(Data under study Opens)
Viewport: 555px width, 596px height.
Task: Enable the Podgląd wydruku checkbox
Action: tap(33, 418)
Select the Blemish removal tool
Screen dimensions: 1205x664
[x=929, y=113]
(Data under study Closes)
(Data under study Opens)
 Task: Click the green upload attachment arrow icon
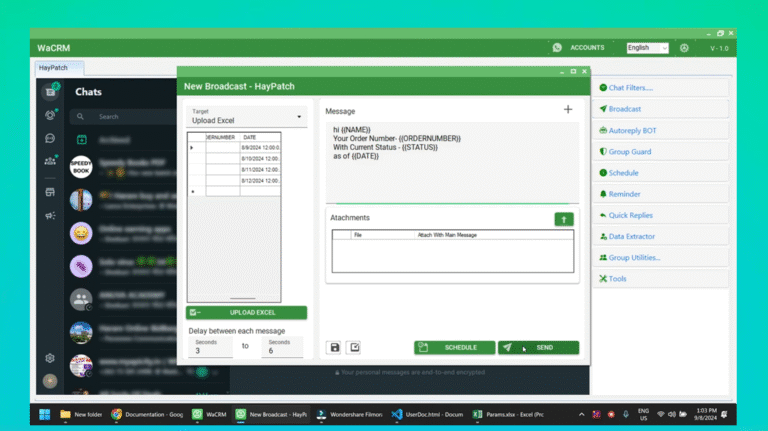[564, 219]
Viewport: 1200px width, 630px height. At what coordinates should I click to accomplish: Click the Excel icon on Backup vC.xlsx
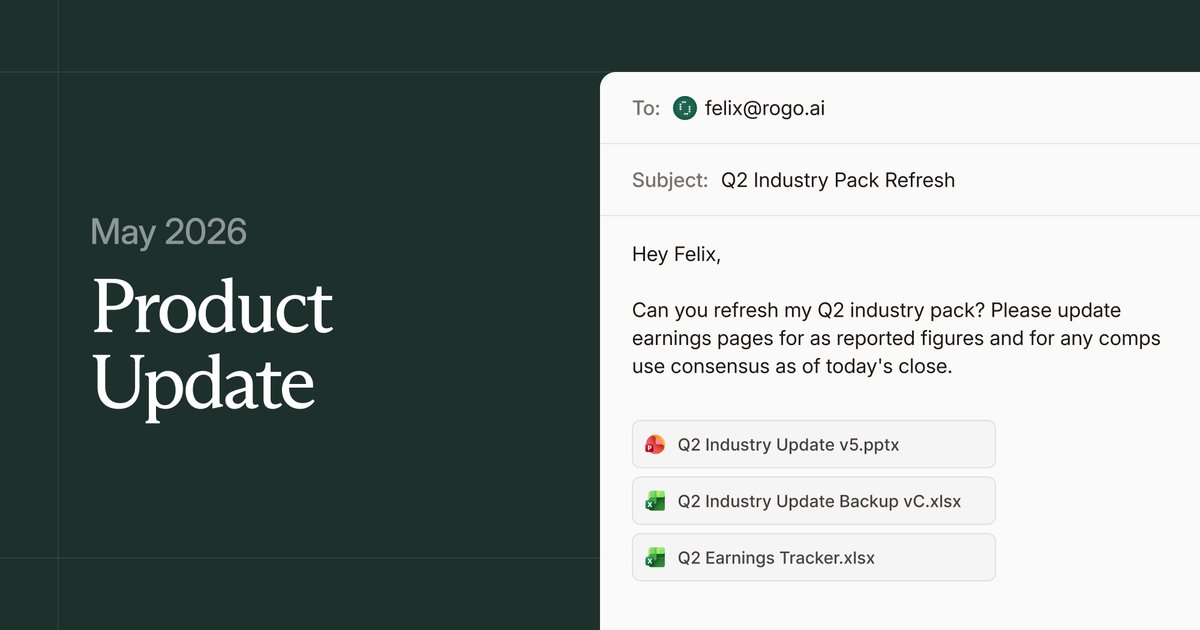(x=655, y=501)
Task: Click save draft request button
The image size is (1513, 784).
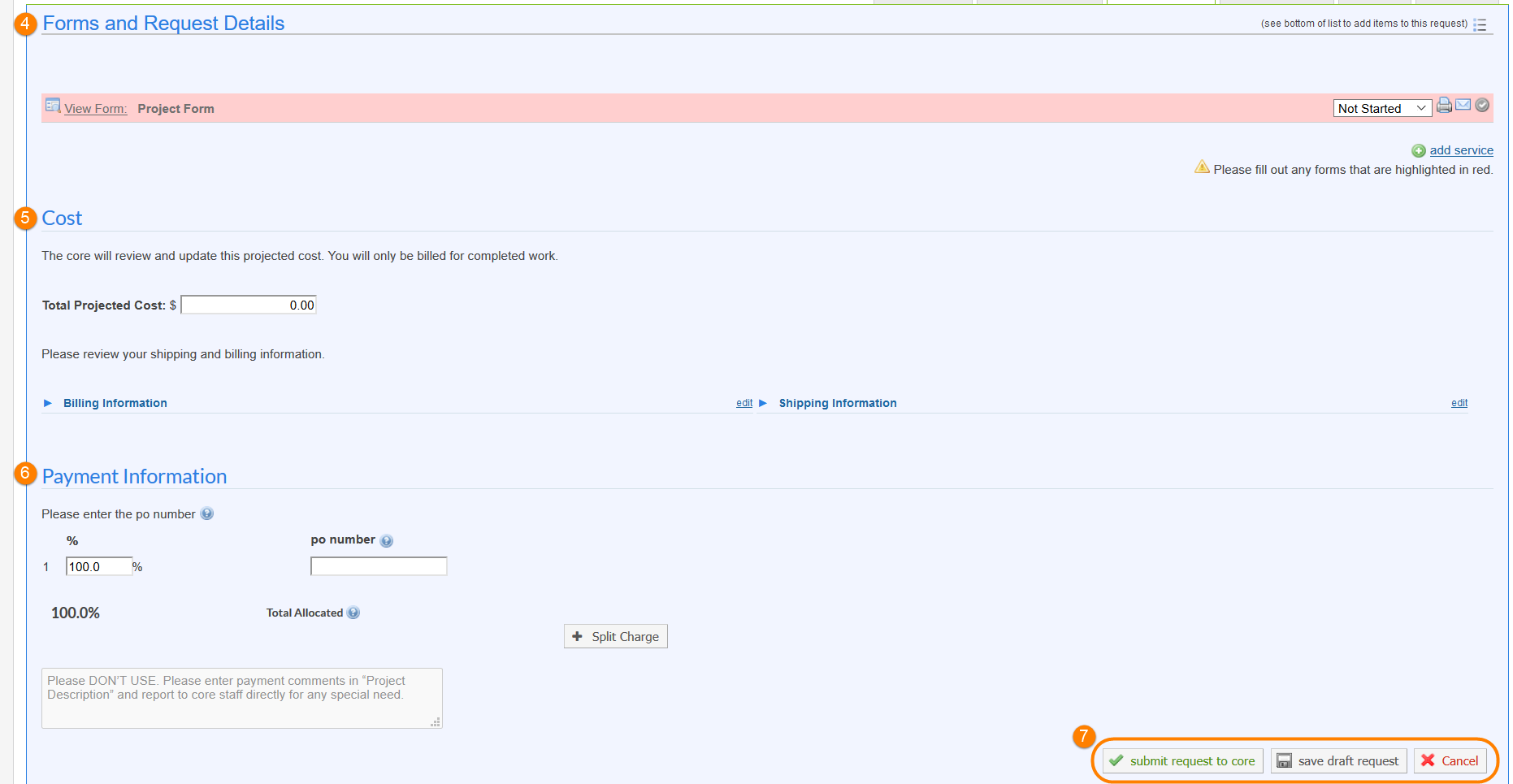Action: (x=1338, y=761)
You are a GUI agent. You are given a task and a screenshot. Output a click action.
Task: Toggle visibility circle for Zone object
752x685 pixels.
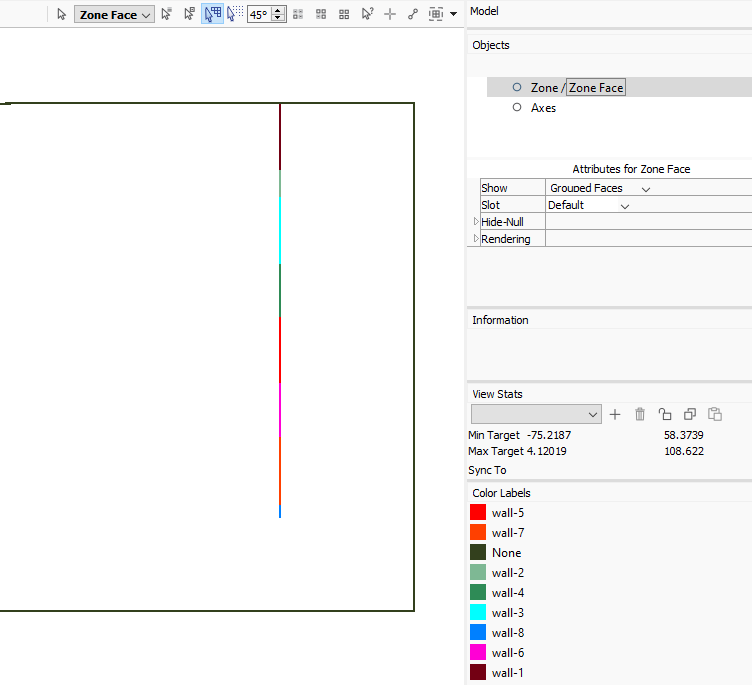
(Data under study Closes)
(Data under study Opens)
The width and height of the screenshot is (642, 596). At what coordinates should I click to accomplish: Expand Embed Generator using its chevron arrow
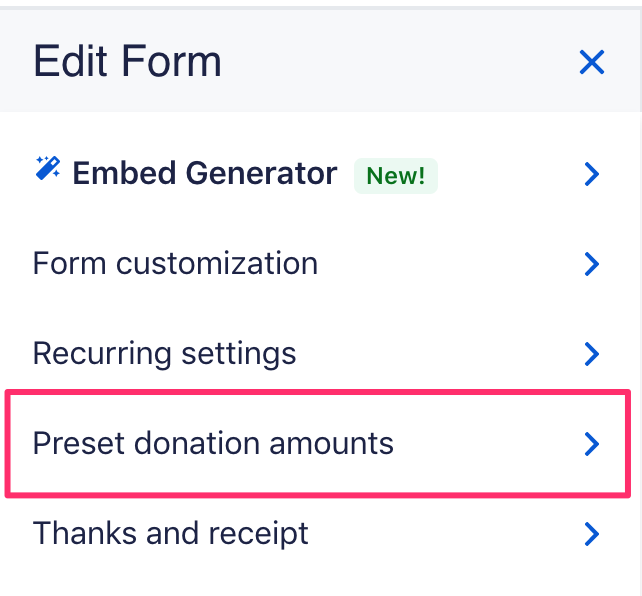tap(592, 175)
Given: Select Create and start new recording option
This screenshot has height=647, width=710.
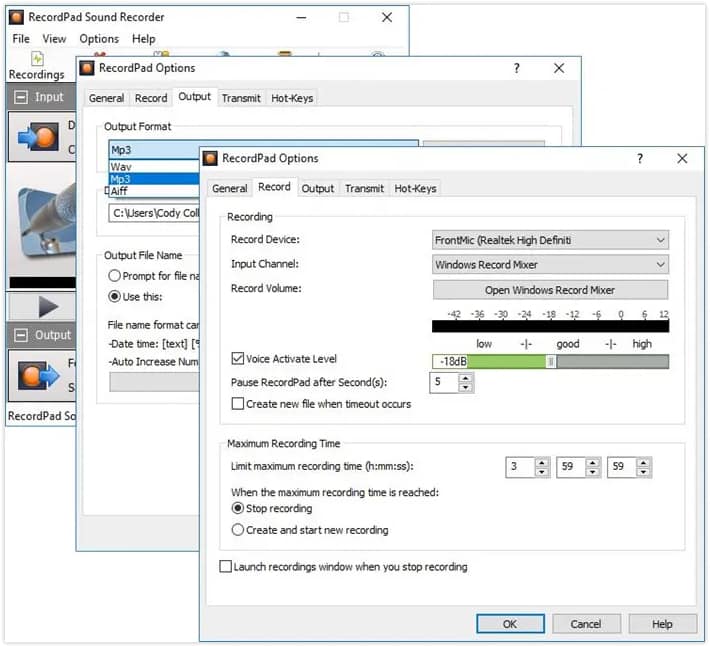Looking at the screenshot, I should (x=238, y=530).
(Data under study Closes)
Activity:
Although pictures appear among the entries, please set down only the lines from the one with "Task: Click the" up to and including the one with "You are a GUI", word for word.

Reply to the exercise:
 Task: Click the green upload attachment arrow icon
[564, 219]
Viewport: 1200px width, 630px height. At what coordinates should I click to accomplish: Click the Excel icon on Backup vC.xlsx
(x=655, y=501)
Task: Click save draft request button
The image size is (1513, 784).
Action: (x=1338, y=761)
You are a GUI agent. You are given a task and a screenshot. Output a click action.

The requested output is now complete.